■ **Data provided**

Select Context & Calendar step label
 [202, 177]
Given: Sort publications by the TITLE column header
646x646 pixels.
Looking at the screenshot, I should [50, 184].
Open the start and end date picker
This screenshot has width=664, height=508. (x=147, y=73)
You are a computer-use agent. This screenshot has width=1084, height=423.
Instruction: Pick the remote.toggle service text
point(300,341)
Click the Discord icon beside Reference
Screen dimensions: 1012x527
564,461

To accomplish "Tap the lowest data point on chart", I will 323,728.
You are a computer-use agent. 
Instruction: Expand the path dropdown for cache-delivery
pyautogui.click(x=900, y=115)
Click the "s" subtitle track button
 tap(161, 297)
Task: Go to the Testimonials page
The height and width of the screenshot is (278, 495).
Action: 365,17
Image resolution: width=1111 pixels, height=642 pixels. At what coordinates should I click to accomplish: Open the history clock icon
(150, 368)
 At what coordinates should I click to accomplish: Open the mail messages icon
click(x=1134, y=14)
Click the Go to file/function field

■ **What to do**
Having read the entries above, set each one down again exactly.

■ **Answer section**
Select Context & Calendar step label
 [202, 177]
Given: Sort publications by the TITLE column header
646x646 pixels.
Looking at the screenshot, I should [50, 184].
Open the start and end date picker
This screenshot has width=664, height=508. (x=147, y=73)
You are a computer-use agent. This screenshot has width=1084, height=423.
Instruction: Pick the remote.toggle service text
point(300,341)
Click the Discord icon beside Reference
Screen dimensions: 1012x527
564,461

To accomplish "Tap the lowest data point on chart", I will 323,728.
You are a computer-use agent. 
Instruction: Expand the path dropdown for cache-delivery
pyautogui.click(x=900, y=115)
Click the "s" subtitle track button
 tap(161, 297)
Task: Go to the Testimonials page
The height and width of the screenshot is (278, 495).
Action: 365,17
Image resolution: width=1111 pixels, height=642 pixels. At what coordinates should I click to accomplish: Open the history clock icon
(150, 368)
 At what coordinates should I click to accomplish: Open the mail messages icon
click(x=1134, y=14)
Click the Go to file/function field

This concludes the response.